La decisión marca un quiebre simbólico con la tradición presidencial. La Casa de Nariño ha sido el centro del poder ejecutivo desde la independencia y concentra las oficinas del presidente, el despacho de los ministros y las principales reuniones de gobierno. Mudarse a San Carlos implica reubicar la operación diaria del Ejecutivo.
El Palacio de San Carlos, ubicado en el centro histórico de Bogotá, fue sede del gobierno virreinal y más adelante funcionó como cancillería. Hoy es la sede del Ministerio de Relaciones Exteriores. Su uso como despacho presidencial reordenaría la logística del gobierno y obligaría a articular la presencia del jefe de Estado con la cartera de Exteriores.
Junto con el cambio de sede, De la Espriella anunció el cierre de 14 embajadas colombianas en el exterior. La medida apunta a reducir el gasto diplomático y reorientar el servicio exterior, aunque aún no se detallaron cuáles representaciones serán suprimidas ni el calendario de la decisión.
El cierre de misiones diplomáticas es una decisión con efectos directos sobre la atención a colombianos en el exterior, la promoción comercial y la cooperación internacional. Las embajadas cumplen funciones consulares, de apoyo aconnacional y de relacionamiento bilateral, por lo que su supresión parcial suele concentrar la actividad en un número menor de sedes.
De la Espriella enmarcó ambas decisiones en una agenda de austeridad y descentralización del Ejecutivo. La idea de fondo es redistribuir funciones y reducir el tamaño de la estructura presidencial, llevando el gobierno a un esquema más cercano a las regiones y menos concentrado en Bogotá.
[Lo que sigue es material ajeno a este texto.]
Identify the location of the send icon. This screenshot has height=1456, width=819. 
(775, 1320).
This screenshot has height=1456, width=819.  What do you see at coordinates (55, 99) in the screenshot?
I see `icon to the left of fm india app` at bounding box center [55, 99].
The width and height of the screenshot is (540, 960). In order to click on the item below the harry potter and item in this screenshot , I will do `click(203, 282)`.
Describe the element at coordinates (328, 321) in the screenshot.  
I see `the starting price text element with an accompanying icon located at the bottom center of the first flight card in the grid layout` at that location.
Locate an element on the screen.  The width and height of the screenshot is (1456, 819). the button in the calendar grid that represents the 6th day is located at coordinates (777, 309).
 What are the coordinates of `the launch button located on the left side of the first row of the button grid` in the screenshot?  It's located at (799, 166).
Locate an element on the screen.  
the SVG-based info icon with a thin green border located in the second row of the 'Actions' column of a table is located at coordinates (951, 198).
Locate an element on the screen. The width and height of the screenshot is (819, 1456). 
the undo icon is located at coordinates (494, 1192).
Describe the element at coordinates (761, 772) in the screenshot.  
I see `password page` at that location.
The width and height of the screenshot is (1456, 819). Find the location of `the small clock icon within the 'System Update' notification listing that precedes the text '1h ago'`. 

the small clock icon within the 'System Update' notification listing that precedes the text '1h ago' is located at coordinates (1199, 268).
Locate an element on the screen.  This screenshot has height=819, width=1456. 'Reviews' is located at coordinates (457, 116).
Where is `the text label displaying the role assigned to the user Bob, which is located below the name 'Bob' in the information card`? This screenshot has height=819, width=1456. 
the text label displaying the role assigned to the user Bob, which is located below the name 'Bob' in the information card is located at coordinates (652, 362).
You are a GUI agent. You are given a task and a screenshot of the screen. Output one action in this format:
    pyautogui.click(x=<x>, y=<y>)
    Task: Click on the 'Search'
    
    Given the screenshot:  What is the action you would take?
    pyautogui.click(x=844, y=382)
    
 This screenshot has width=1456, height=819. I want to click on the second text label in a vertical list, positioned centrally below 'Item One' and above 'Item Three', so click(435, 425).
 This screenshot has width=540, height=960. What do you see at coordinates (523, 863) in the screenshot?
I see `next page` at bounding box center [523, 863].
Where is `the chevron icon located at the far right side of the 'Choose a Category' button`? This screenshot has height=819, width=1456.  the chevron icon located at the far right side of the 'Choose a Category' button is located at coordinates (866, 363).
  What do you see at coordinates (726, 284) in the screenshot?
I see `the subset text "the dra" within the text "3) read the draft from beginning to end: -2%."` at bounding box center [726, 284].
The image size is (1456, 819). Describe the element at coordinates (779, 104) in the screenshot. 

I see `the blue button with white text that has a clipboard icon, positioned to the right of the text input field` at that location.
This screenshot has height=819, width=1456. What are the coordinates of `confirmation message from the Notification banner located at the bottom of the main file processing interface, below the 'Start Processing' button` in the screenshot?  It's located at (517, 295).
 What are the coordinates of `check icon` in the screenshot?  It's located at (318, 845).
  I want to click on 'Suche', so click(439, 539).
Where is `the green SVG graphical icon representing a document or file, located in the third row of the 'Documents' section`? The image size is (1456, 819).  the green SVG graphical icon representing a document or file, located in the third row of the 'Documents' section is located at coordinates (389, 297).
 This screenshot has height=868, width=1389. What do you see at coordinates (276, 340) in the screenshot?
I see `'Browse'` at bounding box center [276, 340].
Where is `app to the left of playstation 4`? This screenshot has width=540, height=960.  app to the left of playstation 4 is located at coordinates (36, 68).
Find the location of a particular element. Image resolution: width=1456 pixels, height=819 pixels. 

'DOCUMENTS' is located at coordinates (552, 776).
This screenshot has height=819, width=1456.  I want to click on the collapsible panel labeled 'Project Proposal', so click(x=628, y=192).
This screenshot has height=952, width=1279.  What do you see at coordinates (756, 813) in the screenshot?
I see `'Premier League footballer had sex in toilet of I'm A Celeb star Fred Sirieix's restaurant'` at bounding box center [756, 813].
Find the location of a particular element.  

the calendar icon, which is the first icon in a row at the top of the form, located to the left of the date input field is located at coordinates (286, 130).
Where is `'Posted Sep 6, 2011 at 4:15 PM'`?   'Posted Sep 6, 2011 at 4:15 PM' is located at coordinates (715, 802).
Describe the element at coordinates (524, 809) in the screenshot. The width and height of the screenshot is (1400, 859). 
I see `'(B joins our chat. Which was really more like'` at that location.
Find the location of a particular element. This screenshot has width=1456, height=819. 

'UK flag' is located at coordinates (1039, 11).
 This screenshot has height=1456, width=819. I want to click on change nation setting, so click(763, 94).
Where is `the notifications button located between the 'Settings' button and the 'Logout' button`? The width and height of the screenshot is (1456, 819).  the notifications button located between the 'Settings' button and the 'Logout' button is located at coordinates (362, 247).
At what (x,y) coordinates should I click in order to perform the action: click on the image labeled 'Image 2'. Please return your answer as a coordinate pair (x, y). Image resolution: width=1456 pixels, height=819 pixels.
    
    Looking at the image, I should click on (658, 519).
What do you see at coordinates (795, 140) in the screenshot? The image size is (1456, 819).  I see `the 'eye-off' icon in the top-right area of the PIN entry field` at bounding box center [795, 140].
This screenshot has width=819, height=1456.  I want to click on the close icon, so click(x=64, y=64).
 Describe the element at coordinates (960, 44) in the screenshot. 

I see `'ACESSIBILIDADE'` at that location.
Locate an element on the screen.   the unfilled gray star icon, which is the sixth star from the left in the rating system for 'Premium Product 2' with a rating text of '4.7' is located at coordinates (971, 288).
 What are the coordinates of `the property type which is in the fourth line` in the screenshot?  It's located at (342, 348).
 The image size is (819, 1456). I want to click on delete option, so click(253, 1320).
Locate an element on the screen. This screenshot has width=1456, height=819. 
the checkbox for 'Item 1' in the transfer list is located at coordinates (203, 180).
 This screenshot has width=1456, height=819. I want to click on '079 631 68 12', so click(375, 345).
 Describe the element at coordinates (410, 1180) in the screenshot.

La descentralización es un debate de larga data en Colombia. La Constitución de 1991 fortaleció a municipios y departamentos, pero el peso real del gasto y de las decisiones sigue concentrado en el nivel nacional. Reformas de este tipo suelen generar debate sobre la capacidad real de las entidades territoriales y sobre el efecto en la calidad de los servicios.
Con el inicio del mandato a la vista, quedan pendientes varios puntos prácticos: el inventario de las 14 embajadas que se cerrarán, el proceso de reubicación del despacho presidencial y el destino de la Casa de Nariño, que podría asumir nuevas funciones administrativas o ceremoniales dentro del nuevo esquema.
La transición se anuncia como una señal política desde el primer día: un gobierno que se propone operar desde un edificio distinto y reducir su aparato exterior. El alcance concreto dependerá de los decretos y decisiones administrativas que se conozcan en las primeras semanas de gestión.